The film’s opening title music is a medley of “How Dry I Am”, “Coming Through the Rye”, and one other tune I didn’t pick up on but which I assume also has a title related to alcohol consumption. There is quite a bit of music heard over the radio but which does not function as underscore. But there are also uses of radio or nightclub music that do serve to hint something dramatically to us.
Frederick March’s character drinks quite a lot throughout the film, right from the start actually. It’s the central point of the film’s plot. There is a point in his relationship with Silvia Sydney’s character when his partying and drinking really goes into overdrive, and the music we hear is more bluesy and jazz/swing than the other music we’ve heard.
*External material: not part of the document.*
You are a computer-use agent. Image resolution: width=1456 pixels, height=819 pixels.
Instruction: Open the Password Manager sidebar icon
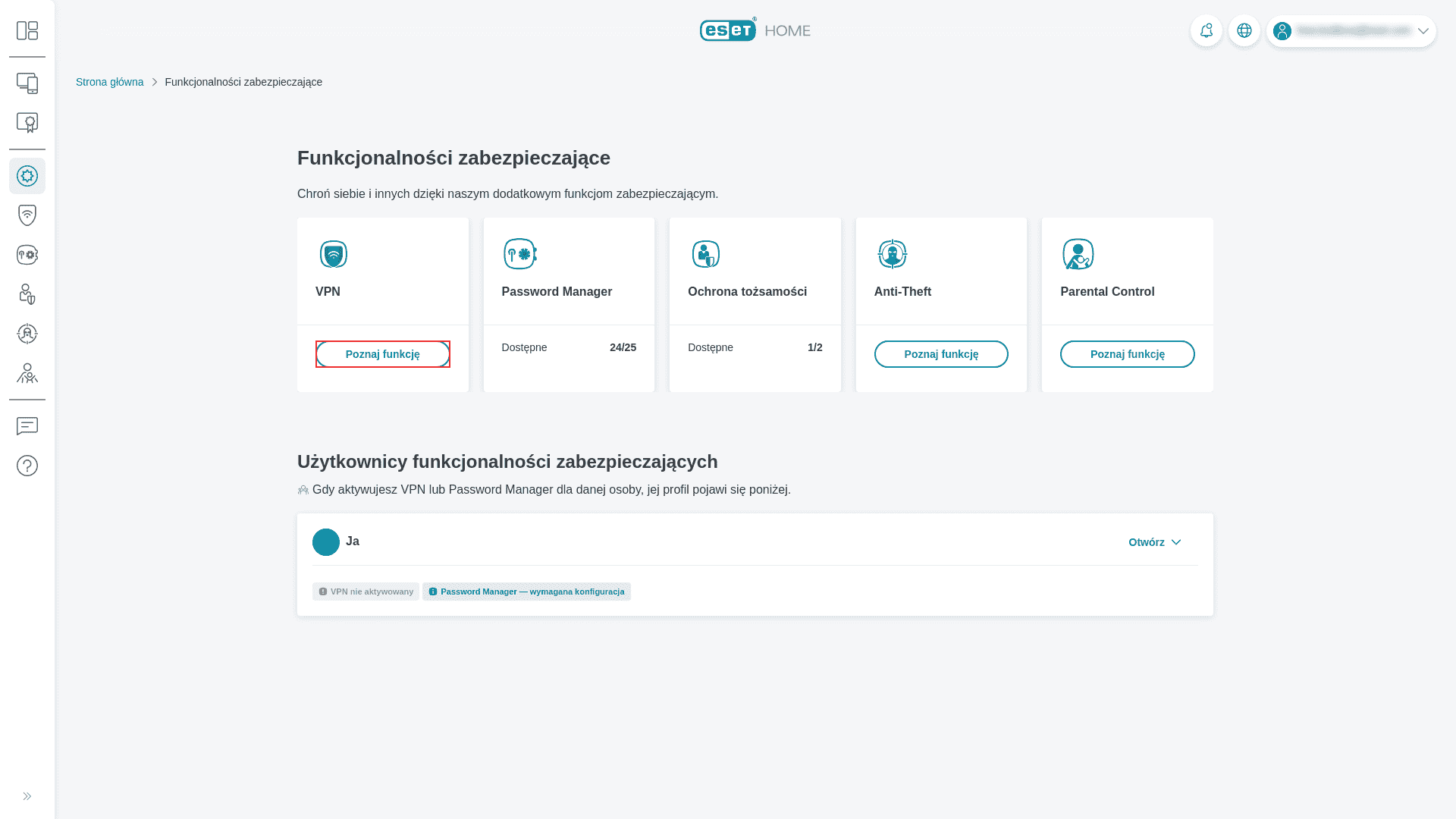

We hear it first when March and some other pals go to a Harlem nightclub. We hear music of the same genre again in a scene following of a drunken party in an apartment, the music now heard over a radio or phonograph.
One other unusual use I noticed, and this was something only organists (like me) would notice or would have picked up on in 1932, is during the scene in which March and Sydney are married. During the processional, we hear a church pipe organ playing “The Wedding March”, and at nearly full volume.
During their taking the marriage vows, however, we hear the song “I Love You Truly”. What’s interesting to me about this usage is that it’s played on a theatre organ. I noticed the organ registration includes a couple Tibia ranks, and it’s played softly, mixed under the dialog. Even if you don’t recognize the tune, the use of it and the way it’s performed and mixed makes it work like underscore.
Would it be fair to say that in the early years of talkies, the movie makers were trying to emulate the live theater experience and therefore did not care to use the “old-fashioned” silent film technique of underscoring on their new-fangled talking movies?
This is precisely what Michael Slowik covers in his book. There were a number of approaches used, and not one philosophy. While the technology of post-mixing wasn’t available immediately, it was possible within a couple years of the advent of talkies and yet it wasn’t always used. What I got from Michael’s book is that it wasn’t a one-size-fits-all scenario.
Thanks for this post, Ben. For what it’s worth, Max Steiner felt that the turning point in his own career was “King Kong.” Before “King Kong,” RKO resisted the idea of extensive scoring; but when they saw how much the music contributed to that film, they became much more receptive.
Definitely. Without That score, “King Kong” would not have been “King Kong”, because the music tells us to take the story very seriously. It’s the same effect the huge symphonic score for “Star Wars” had/has.
It seems as though studio music departments felt they continue as they had beginning in 1928 or so, assembling scores of pre-existing recorded music for silent or part-silent films. And just as some important silent films would get composed scores, so perhaps that was the expectation into sound — that important pictures would get new scores, which could then be cannibalized for the jury-rigged score music that most films would get.
It really was a variety of techniques. That’s what I got from Michael’s book on the subject.
The song “I Love You Truly”, may be known to some perhaps from Bert the Cop and Ernie the Cab Driver, singing it out in the rain, in the Capra classic, It’s a Wonderful Life?
Wasn’t Frankenstein one of the few exceptions to this drought of music in films in those years?
The 1931 “Frankenstein” has no music, either. A fellow silent film organist did a couple shows with it last fa.. “Bride Of…” however, has a score.